• Exercise input:
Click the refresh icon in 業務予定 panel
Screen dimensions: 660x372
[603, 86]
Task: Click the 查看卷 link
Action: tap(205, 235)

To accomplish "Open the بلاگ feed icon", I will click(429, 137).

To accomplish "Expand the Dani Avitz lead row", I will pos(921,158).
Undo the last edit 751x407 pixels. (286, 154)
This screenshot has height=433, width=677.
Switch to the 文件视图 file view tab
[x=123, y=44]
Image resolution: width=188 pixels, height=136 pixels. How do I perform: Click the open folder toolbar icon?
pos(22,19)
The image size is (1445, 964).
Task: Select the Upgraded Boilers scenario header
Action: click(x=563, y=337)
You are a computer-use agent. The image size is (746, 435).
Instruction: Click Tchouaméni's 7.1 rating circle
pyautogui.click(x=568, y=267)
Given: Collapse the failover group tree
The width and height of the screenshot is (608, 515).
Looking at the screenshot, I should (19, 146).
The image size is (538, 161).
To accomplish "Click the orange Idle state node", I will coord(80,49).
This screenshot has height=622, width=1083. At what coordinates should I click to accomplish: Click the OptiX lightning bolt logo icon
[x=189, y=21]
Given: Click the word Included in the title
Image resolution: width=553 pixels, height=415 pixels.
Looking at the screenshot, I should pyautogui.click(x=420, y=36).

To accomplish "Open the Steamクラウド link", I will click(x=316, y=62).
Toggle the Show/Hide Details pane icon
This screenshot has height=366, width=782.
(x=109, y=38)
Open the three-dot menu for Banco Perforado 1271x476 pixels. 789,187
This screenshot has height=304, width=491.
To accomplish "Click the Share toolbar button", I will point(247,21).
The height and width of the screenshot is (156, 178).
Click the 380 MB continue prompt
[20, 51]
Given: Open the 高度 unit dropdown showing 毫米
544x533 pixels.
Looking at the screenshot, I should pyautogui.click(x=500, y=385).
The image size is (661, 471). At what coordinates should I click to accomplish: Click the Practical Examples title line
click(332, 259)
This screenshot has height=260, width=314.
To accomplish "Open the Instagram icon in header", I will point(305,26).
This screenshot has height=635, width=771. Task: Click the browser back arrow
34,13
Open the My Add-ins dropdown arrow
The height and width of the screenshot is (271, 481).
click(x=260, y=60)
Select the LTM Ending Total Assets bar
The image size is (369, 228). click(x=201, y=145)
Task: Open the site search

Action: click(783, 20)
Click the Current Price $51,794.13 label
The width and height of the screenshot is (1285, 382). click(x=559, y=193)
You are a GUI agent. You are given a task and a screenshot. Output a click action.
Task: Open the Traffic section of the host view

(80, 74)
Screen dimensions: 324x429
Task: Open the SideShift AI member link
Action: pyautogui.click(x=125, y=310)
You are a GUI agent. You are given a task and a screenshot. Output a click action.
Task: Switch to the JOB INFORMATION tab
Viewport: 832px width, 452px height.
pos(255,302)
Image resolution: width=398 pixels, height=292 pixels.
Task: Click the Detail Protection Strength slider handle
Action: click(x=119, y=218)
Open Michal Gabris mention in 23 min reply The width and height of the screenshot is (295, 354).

• Exercise directions: Reprint the entire listing exactly.

• Expected answer:
Click the refresh icon in 業務予定 panel
Screen dimensions: 660x372
[603, 86]
Task: Click the 查看卷 link
Action: tap(205, 235)

To accomplish "Open the بلاگ feed icon", I will click(429, 137).

To accomplish "Expand the Dani Avitz lead row", I will pos(921,158).
Undo the last edit 751x407 pixels. (286, 154)
This screenshot has height=433, width=677.
Switch to the 文件视图 file view tab
[x=123, y=44]
Image resolution: width=188 pixels, height=136 pixels. How do I perform: Click the open folder toolbar icon?
pos(22,19)
The image size is (1445, 964).
Task: Select the Upgraded Boilers scenario header
Action: click(x=563, y=337)
You are a computer-use agent. The image size is (746, 435).
Instruction: Click Tchouaméni's 7.1 rating circle
pyautogui.click(x=568, y=267)
Given: Collapse the failover group tree
The width and height of the screenshot is (608, 515).
Looking at the screenshot, I should (19, 146).
The image size is (538, 161).
To accomplish "Click the orange Idle state node", I will coord(80,49).
This screenshot has height=622, width=1083. At what coordinates should I click to accomplish: Click the OptiX lightning bolt logo icon
[x=189, y=21]
Given: Click the word Included in the title
Image resolution: width=553 pixels, height=415 pixels.
Looking at the screenshot, I should pyautogui.click(x=420, y=36).

To accomplish "Open the Steamクラウド link", I will click(x=316, y=62).
Toggle the Show/Hide Details pane icon
This screenshot has height=366, width=782.
(x=109, y=38)
Open the three-dot menu for Banco Perforado 1271x476 pixels. 789,187
This screenshot has height=304, width=491.
To accomplish "Click the Share toolbar button", I will point(247,21).
The height and width of the screenshot is (156, 178).
Click the 380 MB continue prompt
[20, 51]
Given: Open the 高度 unit dropdown showing 毫米
544x533 pixels.
Looking at the screenshot, I should pyautogui.click(x=500, y=385).
The image size is (661, 471). At what coordinates should I click to accomplish: Click the Practical Examples title line
click(332, 259)
This screenshot has height=260, width=314.
To accomplish "Open the Instagram icon in header", I will point(305,26).
This screenshot has height=635, width=771. Task: Click the browser back arrow
34,13
Open the My Add-ins dropdown arrow
The height and width of the screenshot is (271, 481).
click(x=260, y=60)
Select the LTM Ending Total Assets bar
The image size is (369, 228). click(x=201, y=145)
Task: Open the site search

Action: click(783, 20)
Click the Current Price $51,794.13 label
The width and height of the screenshot is (1285, 382). click(x=559, y=193)
You are a GUI agent. You are given a task and a screenshot. Output a click action.
Task: Open the Traffic section of the host view

(80, 74)
Screen dimensions: 324x429
Task: Open the SideShift AI member link
Action: pyautogui.click(x=125, y=310)
You are a GUI agent. You are given a task and a screenshot. Output a click action.
Task: Switch to the JOB INFORMATION tab
Viewport: 832px width, 452px height.
pos(255,302)
Image resolution: width=398 pixels, height=292 pixels.
Task: Click the Detail Protection Strength slider handle
Action: click(x=119, y=218)
Open Michal Gabris mention in 23 min reply The width and height of the screenshot is (295, 354).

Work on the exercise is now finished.